The Bible and Seeing the World as It Is
Reflecting on the Sixth Sunday after the Epiphany, Three Days after Sunday (Year C)
Psalter: Psalm 120
Old Testament: Jeremiah 22:11-17
Gospel: Luke 11:37-52
Holy God, you gather the whole universe into your radiant presence and continually reveal your Son as our Savior. Bring healing to all wounds, make whole all that is broken, speak truth to all illusion, and shed light in every darkness, that all creation will see your glory and know your Christ.

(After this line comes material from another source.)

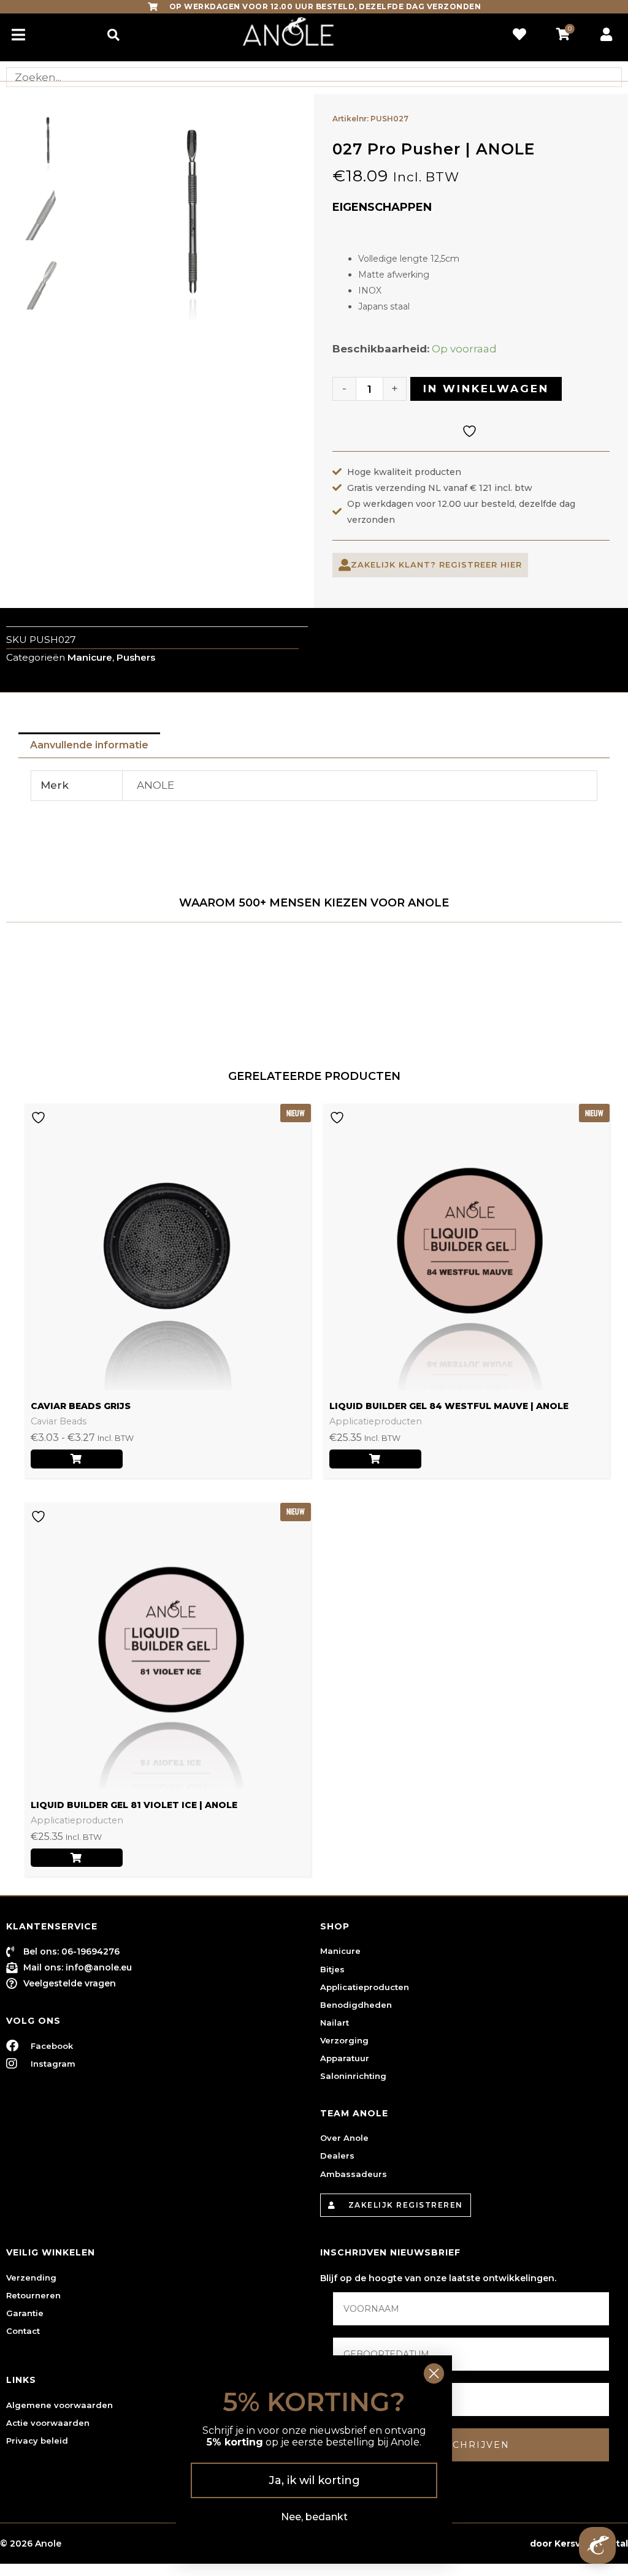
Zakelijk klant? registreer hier (436, 564)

Amen.
Woe to him who builds his house by unrighteousness, and his upper rooms by injustice; who makes his neighbors work for nothing, and does not give them their wages; who says, “I will build myself a spacious house with large upper rooms,” and who cuts out windows for it, paneling it with cedar, and painting it with vermilion (Jeremiah 22:13-14)
But woe to you Pharisees! For you tithe mint and rue and herbs of all kinds, and neglect justice and the love of God; it is these you ought to have practiced, without neglecting the others (Luke 11:42)
Several years ago there was an orange juice commercial that started out in black-and white. It is a scene at the morning breakfast table that looks like an old episode of Father Knows Best (yes, I just dated myself), where everyone is getting ready for the day and all is well. Everyone is eating a wonderful breakfast; mom is cooking all dressed in her finest frockery. Dad is at the breakfast table conversing with his children. Everyone is smiling in this all too perfect world.
Than all of a sudden the scene switches to color and we encounter a much more realistic picture of the modern, twenty-first century family starting the day. The mother, looking as if she has just gotten out of bed, is yelling that it’s time for breakfast. One of the kids is pouring milk in his cereal and all over the table. The other children are zipping out the door so as not to be late, while the father with his nose stuck in the morning newspaper looks up long enough to ask his wife if the kids are up yet.
The truth of the matter is that when it comes to our life and what we want out of life, and how we view our obligations toward others, we all too often construct for ourselves, the ideal, make-believe world that insulates us from the misery and pain we see around us. We walk around in life with our eyes focused on the reality we have constructed rather then the world that in actuality impinges upon us from all directions.
The Bible is the window on the real world. If we are willing to read the Bible with our eyes wide open that make-believe world gets trashed right before our eyes. The Bible does not invite us to enter a world of make-believe where all is well, where beggars can be ignored, and injustice swept to the periphery of our vision. Rather the Bible invites us into the real world where we have a responsibility to reach out to those whom Jesus sees but the rest of the world overlooks. We can indeed rest assured that one day the world will become perfect and there will be no more beggars at the gate; and there will be no more blindness. Everything that threatens God’s perfect design for his creation will pass away. But when that world comes, it will be God’s doing, and it will not be a figment of our own imaginations.
If we refuse to open our eyes to reality that Jesus says is right in front of us, there are things that we see and other things that we ignore. We see certain people and ignore others. We see certain aspects of God’s work while ignoring other aspects of God’s doings in this world that are less agreeable and congenial to us. But Jesus helps us to see, forcing us to look upon those things and those people whom we, in our sin, fail to see.
The risen Christ has the power, if we are willing, to open our eyes, that we might see the world and those around us with his vision, the vision of Jesus Christ.